Can a medical care team legally determine someone is unable to return to home care because they are a "threat" to society?

1 answer | Last updated: Nov 19, 2016
A fellow caregiver asked...

My mother has dementia and has been hospitalized due to agitated aggression. She is currently being evaluated by a psychiatrist and care team members. If they determine she cannot be returned to a dementia unit of assisted living but rather must be placed in a nursing home or other such facility,  can a child be allowed to take her to their home for private care? Or can the hospital team determine that she is a "threat" to society or her self and cannot be released to private care. And does this differ by state?


Expert Answers

David Green works as a geriatric care manager for the City of Oakland, California. He has more than 20 years' experience addressing the needs of older adults.

You can take your mother home to care for her if she’s not a danger to herself or others at the time of her discharge.
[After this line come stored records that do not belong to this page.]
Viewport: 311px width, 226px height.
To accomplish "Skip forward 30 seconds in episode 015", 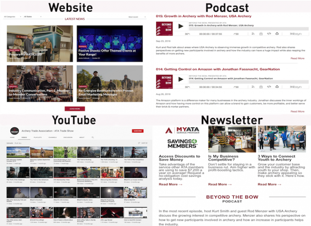I will (236, 34).
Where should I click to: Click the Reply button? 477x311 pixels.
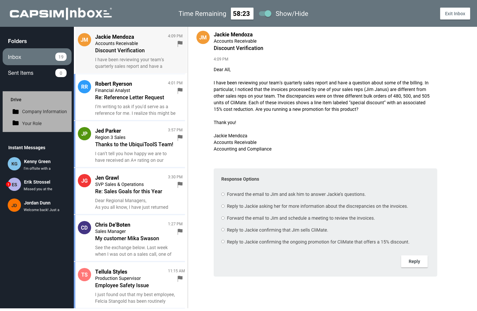pos(414,261)
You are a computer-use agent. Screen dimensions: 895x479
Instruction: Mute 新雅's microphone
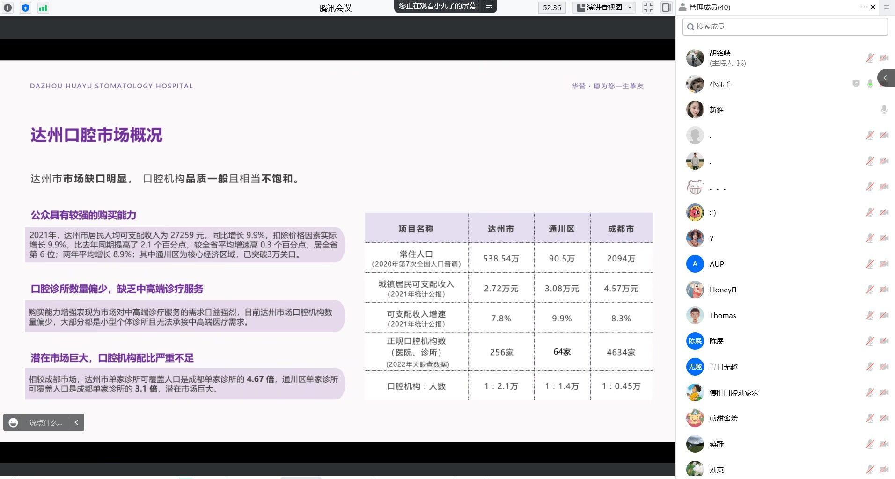point(884,109)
If you’re capable and responsible, it’s unlikely hospital staff would prevent you from taking her, in any state in the country.  But before you decide to do so, you should ask yourself if it’s really the best choice for both you and your mother.
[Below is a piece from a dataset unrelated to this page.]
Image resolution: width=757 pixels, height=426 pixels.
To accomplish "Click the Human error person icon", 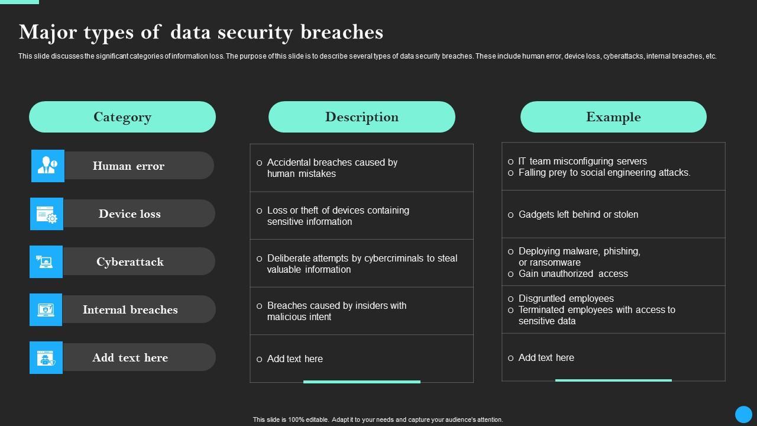I will (x=47, y=166).
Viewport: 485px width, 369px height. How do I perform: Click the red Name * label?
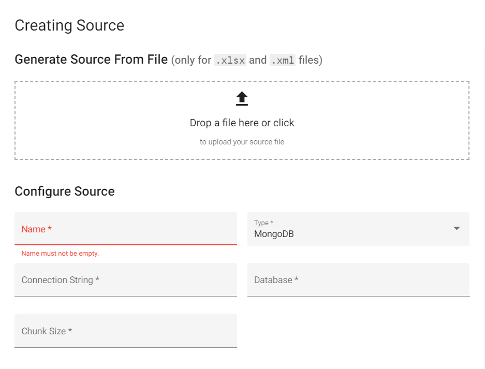[x=37, y=229]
Chances are, the psychiatrist and the care team members, with a combination of behavioral interventions and medications, will be able to reduce her agitation. Once the right combination is found, she could do very well in a nursing home. And if you’re able to find a nursing home with which you’re comfortable, you might do better maintaining your relationship with her by visiting her frequently in the role of daughter and friend rather than by becoming the primary caregiver at home. Agitation and aggression aren’t unusual when people have a dementia. Caring.com expert, Anita Silverman, provides some useful information about how to work with nursing home staff to help calm down a woman with dementia who has been throwing food, hitting, and trying to run away.
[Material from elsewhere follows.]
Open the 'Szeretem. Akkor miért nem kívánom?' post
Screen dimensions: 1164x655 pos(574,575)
You didn’t say what kind of dementia your mother has. You should consider her diagnosis when deciding whether you want to take her home. Find out from her psychiatrist if what she has is progressive and will likely become more challenging over time, or if, once she is stable, she is expected to remain so. Check out the Caring.com topics on Alzheimer’s and other dementias for more information about the differences.

If you do decide to take your mother home, you’ll need to consider many issues: Will you be taking care of her alone, with other family members, or with paid in-home help? What are your mother’s physical needs? What are her social and emotional needs? How do you meet these needs? It’s a lot to think about, but you’re better off thinking about it now than after she’s home with you and you’re in the middle of it.

Many people do find it very gratifying to care for an aging relative at home. These are the people who do a good job not only of taking care of their relative, but also of taking care of themselves. Don’t forget to think about how you get respite for yourself from the demands of caregiving.